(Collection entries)
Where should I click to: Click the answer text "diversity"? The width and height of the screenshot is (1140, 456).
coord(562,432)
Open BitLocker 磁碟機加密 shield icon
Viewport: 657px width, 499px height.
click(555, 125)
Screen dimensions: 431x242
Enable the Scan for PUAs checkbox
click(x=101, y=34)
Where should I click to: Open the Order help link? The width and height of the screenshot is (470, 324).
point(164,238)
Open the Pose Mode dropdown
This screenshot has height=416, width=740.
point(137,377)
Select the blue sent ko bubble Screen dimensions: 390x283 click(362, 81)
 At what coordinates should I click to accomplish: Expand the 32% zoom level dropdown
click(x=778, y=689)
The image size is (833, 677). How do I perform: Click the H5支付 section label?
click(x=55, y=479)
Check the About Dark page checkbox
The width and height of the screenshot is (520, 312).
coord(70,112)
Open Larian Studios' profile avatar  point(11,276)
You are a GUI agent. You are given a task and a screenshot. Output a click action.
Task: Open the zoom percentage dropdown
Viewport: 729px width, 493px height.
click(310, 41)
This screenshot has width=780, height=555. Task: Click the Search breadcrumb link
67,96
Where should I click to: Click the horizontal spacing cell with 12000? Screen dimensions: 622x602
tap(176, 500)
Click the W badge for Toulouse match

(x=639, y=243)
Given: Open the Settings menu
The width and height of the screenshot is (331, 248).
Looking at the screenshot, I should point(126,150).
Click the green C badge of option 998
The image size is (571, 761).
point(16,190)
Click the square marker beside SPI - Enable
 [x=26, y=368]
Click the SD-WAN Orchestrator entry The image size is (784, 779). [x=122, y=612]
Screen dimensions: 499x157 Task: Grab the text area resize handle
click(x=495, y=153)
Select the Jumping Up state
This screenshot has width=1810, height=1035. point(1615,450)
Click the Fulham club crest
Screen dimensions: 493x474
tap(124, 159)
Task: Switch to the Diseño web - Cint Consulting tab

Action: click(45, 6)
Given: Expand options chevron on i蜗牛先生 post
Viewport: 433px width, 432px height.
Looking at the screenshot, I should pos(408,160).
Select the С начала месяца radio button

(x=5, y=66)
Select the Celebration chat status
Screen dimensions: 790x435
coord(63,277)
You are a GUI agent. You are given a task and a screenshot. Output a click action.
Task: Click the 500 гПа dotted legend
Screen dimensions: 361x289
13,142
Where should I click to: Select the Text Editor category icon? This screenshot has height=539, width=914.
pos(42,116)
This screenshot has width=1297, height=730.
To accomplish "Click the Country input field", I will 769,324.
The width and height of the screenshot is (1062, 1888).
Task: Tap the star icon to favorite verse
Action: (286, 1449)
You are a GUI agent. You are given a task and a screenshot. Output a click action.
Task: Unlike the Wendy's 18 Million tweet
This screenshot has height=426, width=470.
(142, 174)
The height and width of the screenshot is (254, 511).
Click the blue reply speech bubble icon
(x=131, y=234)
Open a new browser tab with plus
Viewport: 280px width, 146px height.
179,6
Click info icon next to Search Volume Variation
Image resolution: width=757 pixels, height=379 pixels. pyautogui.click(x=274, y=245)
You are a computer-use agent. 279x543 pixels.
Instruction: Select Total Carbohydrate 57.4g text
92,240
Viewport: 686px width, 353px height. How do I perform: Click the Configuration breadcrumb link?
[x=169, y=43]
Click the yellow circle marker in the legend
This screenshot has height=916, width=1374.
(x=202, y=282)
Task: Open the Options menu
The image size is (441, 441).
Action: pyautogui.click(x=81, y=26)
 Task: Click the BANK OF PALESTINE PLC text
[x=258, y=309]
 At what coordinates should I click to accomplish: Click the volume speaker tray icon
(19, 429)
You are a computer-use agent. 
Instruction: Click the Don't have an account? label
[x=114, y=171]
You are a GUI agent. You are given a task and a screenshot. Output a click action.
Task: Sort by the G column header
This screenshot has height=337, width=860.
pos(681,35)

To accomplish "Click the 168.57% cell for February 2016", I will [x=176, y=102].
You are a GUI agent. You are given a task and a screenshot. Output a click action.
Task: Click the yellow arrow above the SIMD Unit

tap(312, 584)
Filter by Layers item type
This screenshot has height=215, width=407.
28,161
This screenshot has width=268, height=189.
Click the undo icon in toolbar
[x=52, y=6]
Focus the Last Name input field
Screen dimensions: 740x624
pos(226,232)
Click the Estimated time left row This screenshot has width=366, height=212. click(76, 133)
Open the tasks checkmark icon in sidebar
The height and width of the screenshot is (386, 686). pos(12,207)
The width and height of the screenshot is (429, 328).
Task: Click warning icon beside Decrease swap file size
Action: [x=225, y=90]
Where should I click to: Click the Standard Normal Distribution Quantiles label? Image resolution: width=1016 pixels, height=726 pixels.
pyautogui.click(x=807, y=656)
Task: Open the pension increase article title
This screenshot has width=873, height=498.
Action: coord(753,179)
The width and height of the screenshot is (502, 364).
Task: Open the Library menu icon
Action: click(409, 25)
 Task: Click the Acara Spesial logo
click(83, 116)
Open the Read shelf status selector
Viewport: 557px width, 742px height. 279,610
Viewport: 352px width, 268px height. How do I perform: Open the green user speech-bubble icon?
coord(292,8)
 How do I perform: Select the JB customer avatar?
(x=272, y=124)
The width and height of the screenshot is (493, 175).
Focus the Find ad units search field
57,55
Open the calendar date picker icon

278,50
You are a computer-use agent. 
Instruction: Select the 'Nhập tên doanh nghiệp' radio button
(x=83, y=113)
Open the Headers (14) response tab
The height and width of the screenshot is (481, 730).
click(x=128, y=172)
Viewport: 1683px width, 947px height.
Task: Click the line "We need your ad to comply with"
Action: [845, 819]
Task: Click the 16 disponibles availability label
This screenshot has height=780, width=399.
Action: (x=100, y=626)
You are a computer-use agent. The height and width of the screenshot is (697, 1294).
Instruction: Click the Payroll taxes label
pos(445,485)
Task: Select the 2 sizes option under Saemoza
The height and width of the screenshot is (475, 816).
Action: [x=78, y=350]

→ Your instructions: Across the entries above, how many lines include "computer"? State only that number.

→ Worked solution: 4